How to complete this task ▸ Reproduce every line of the listing exactly.

----

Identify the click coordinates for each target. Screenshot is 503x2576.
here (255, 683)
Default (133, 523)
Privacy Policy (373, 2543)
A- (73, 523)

----

Written answer ▸
Identify the click coordinates for each target. Screenshot is 503x2576.
here (255, 683)
Default (133, 523)
Privacy Policy (373, 2543)
A- (73, 523)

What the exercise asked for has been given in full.